BFS-hihoCoder-第六十六周-Have Lunch Together

Have Lunch Together

时间限制:10000ms

单点时限:1000ms

内存限制:256MB

描述

Everyday Littile Hi and Little Ho meet in the school cafeteria to have lunch together. The cafeteria is often so crowded that two adjacent seats are hard to find.

School cafeteria can be considered as a matrix of N*M blocks. Each block can be empty or occupied by people, obstructions and seats. Little Hi and Little Ho starts from the same block. They need to find two adjacent seats(two seats are adjacent if and only if their blocks share a common edge) without passing through occupied blocks.

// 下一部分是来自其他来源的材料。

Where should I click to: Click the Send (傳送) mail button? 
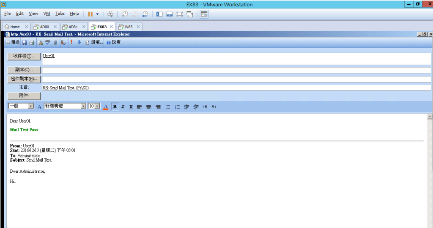[13, 42]
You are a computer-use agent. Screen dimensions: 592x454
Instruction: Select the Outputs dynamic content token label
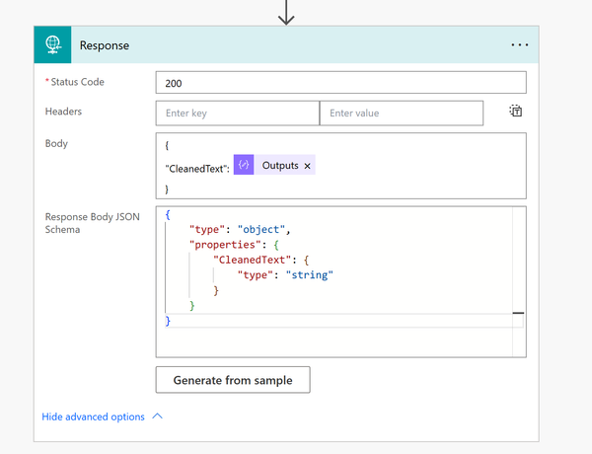point(280,167)
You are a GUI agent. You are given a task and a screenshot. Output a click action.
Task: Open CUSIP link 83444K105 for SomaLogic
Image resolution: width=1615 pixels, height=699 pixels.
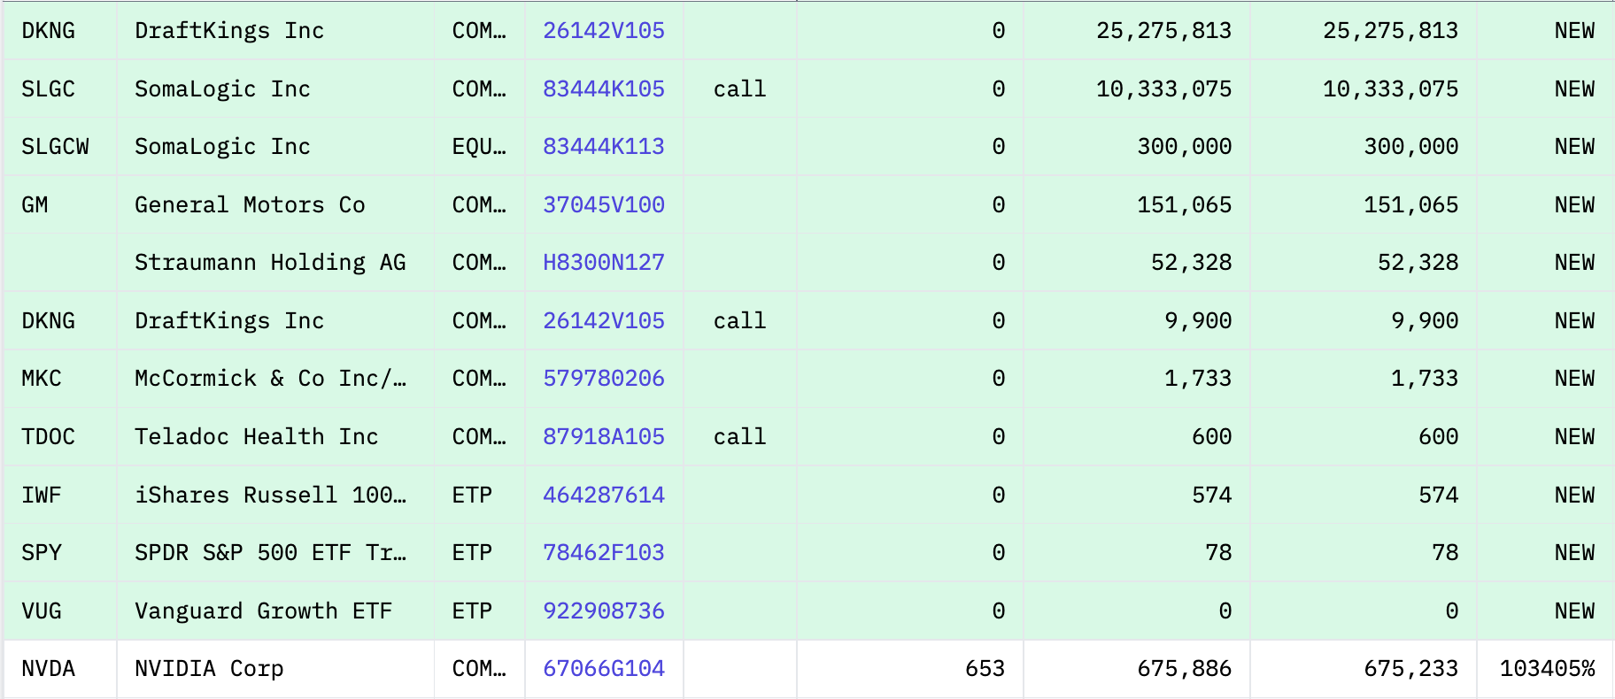coord(603,89)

Further more, they want the total distance to the seats is minimal.

Little Hi and Little Ho can move in 4 directions (up, down, left, right) and they can not move outside the matrix.

输入

Input cantains a single testcase.

First line contains two integers N, M, the length and width of school cafeteria.

The next is a matrix consists of N lines, each line containing M characters. Each character describe a block: ‘.’ for empty block, ‘P’ for people, ‘#’ for obstructions, ‘S’ for seats and ‘H’ for Little Hi and Little Ho’s starting position.

10 <= N, M <= 100

输出

Output the minimal distance they need to move to reach two adjacent seats. If no such adjacent seats output a line “Hi and Ho will not have lunch.” without quotes.

样例输入

10 10

##########

#…P##..#

#S#…#.P#

#S#..#…#

#…#.####

#.#…#.H#

##……##

#..P#..S.#

##…….#

##########

样例输出

25

比较水的题，题中对于座位(S)、人(P)所在的位置能否通行的描述并不是太清楚，实际上除了”.”以外，都是不可通行的。

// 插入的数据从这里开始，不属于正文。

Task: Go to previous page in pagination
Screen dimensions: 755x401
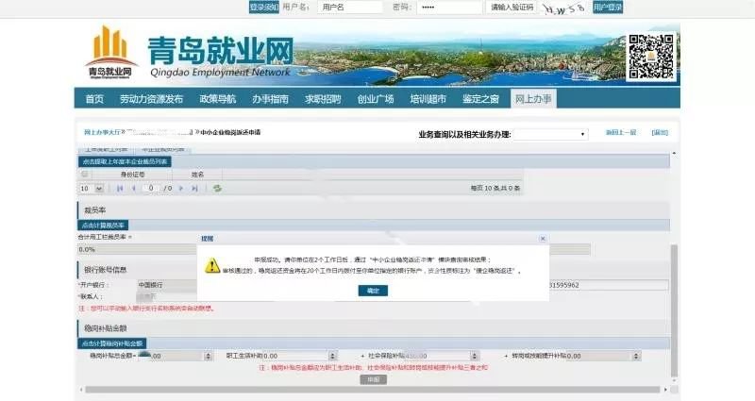Action: point(133,189)
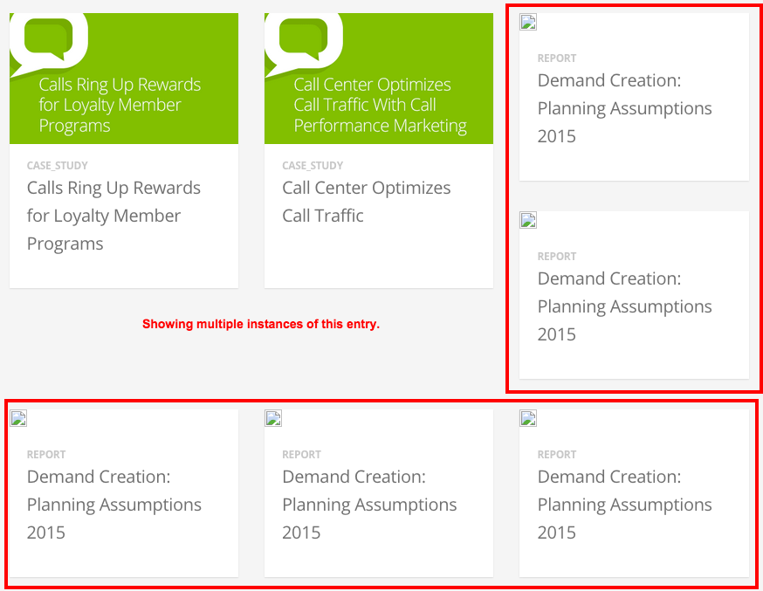Click broken image icon on middle-right report card
The height and width of the screenshot is (591, 763).
528,220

直接对全图进行BFS，然后遍历一下找一下相邻的座位，有多个的时候进行比较取较小值即可。

也可先找相邻的座位，再去BFS，但是估计耗时会长一点吧。

//
//  main.cpp
//  hihocoder-Have Lunch Together
//
//  Created by 袁子涵 on 15/10/8.
//  Copyright (c) 2015年 袁子涵. All rights reserved.
//

#include <iostream>
#include <stdio.h>
#include <string.h>
#include <stdlib.h>

#define minof(a,b)  ((a)>(b)?(b):(a))
#define Max 10005

using namespace std;
int dir[4][2]={{-1,0},{1,0},{0,-1},{0,1}};
int N,M,minout=Max;
char maze[105][105];
bool visit[105][105];
int s[105][105];

typedef struct coor
{
int x,y;
}Coor;

typedef struct step
{
Coor c;
int step;
}Step;

typedef struct queue
{
int head,tail;
Step data[10005];
}Queue;

Coor start,temp;
Queue q;

void queue_init()
{
q.head=q.tail=0;
memset(q.data, 0, sizeof(q.data));
}

void queue_in(Step k)
{
q.data[q.tail++]=k;
visit[k.c.x][k.c.y]=1;
s[k.c.x][k.c.y]=k.step;
}

Step queue_out()
{
return q.data[q.head++];
}

bool queue_empty()
{
if(q.head==q.tail)
{
return 1;
}
return 0;
}

bool coor_judge(Coor k)
{
if (visit[k.x][k.y]==1) {
return 0;
}
if (k.x<0 || k.x>N || k.y<0 || k.y>M) {
return 0;
}
if (maze[k.x][k.y]=='#' || maze[k.x][k.y]=='P' ) {
return 0;
}
return 1;
}

void bfs()
{
Step k,t;
queue_init();
k.c=start;
k.step=0;
queue_in(k);
while (!queue_empty()) {
k=queue_out();
for (int i=0; i<4; i++) {
t=k;
t.step++;
t.c.x+=dir[i][0];
t.c.y+=dir[i][1];
if (coor_judge(t.c)) {
if (maze[t.c.x][t.c.y]=='S') {
visit[t.c.x][t.c.y]=1;
s[t.c.x][t.c.y]=t.step;
}
else
{
queue_in(t);
}
}
}
}
}

int main(int argc, const char * argv[]) {
memset(maze, 0, sizeof(maze));
cin >> N >> M;
for (int i=0; i<N; i++) {
for (int j=0; j<M; j++) {
cin >> maze[i][j];
s[i][j]=Max;
if (maze[i][j]=='H') {
start.x=i;
start.y=j;
}
}
}
bfs();
for (int i=0; i<N; i++) {
for (int j=0; j<M; j++) {
if (maze[i][j]!='S') {
continue;
}
for (int k=0; k<4; k++) {
temp.x=i+dir[k][0];
temp.y=j+dir[k][1];
if (maze[temp.x][temp.y]=='S') {
minout=minof(minout, s[i][j]+s[temp.x][temp.y]);
}
}
}
}
if (minout >=Max) {
cout << "Hi and Ho will not have lunch." <<endl;
}
else
cout << minout << endl;
return 0;
}